Cuando Diego Velázquez muere en agosto de 1660, el pintor cordobés Juan de Alfaro es un chaval de 17 años que había conseguido entrar como aprendiz en el estudio del gran Velázquez. Pero este brumoso personaje cordobés, deslumbrado por la categoría de su maestro, llega al parecer en poco tiempo, a ser algo más que su discípulo.
Juan de Alfaro (Córdoba, 1643 - 1680) pertenece a una familia de noble apellido; los Alfaro, que son élite cultural del interesante Barroco cordobés. Su hermano es escritor, él mismo está considerado también como poeta; su padre es farmaceútico y escritor y su abuelo es médico y escribe el primer tratado de cirugía de la cabeza conocido en España. Al parecer su refinada educación y habilidad para la escritura, lo lleva a ser en cierta manera una especie de secretario particular del maestro Velázquez.

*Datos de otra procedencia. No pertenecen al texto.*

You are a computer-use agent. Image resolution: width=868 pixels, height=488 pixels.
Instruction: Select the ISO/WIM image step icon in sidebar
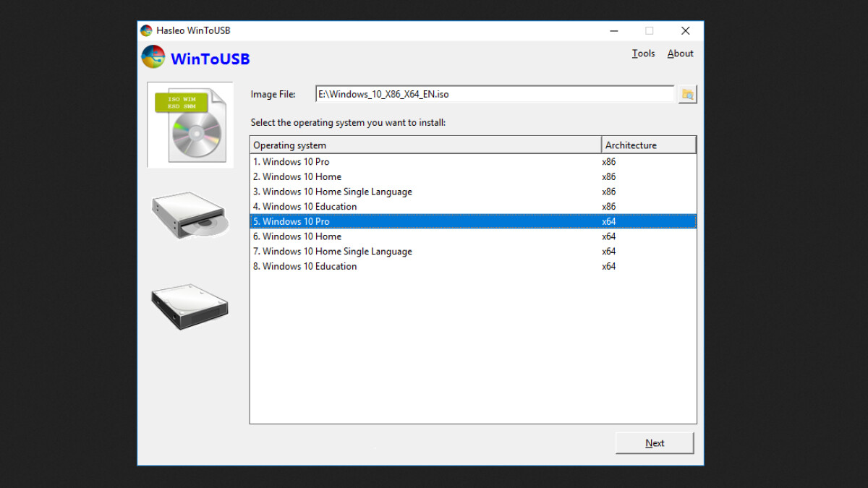190,124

La primera prueba de esta relación especial con Velázquez la encontramos en una pequeña publicación que es un inventario de 41 obras de arte que Felipe IV traslada al Escorial. Las descripciones de estas son del mismo Velázquez, pero como se puede leer en la portada, la obra va firmada, quizás como editor o recopilador por Juan de Alfaro. Esto hoy es muy discutido por los especialistas, pero el documento está ahí de forma veraz, habrá quizás que datarlo correctamente pero es indiscutible la firma de nuestro Juan de Alfaro.
Pero como os comento, la relación entre el maestro y discípulo va más allá de la relación profesional. Juan asiste a todos los actos del funeral de Velázquez y mientras este reposa en el catafalco de la capilla ardiente, él lo acompaña haciendo un apunte de su rostro ya sin vida, que es el dibujo que encabeza este artículo y que hoy está en París en la Colección Frits Lugt.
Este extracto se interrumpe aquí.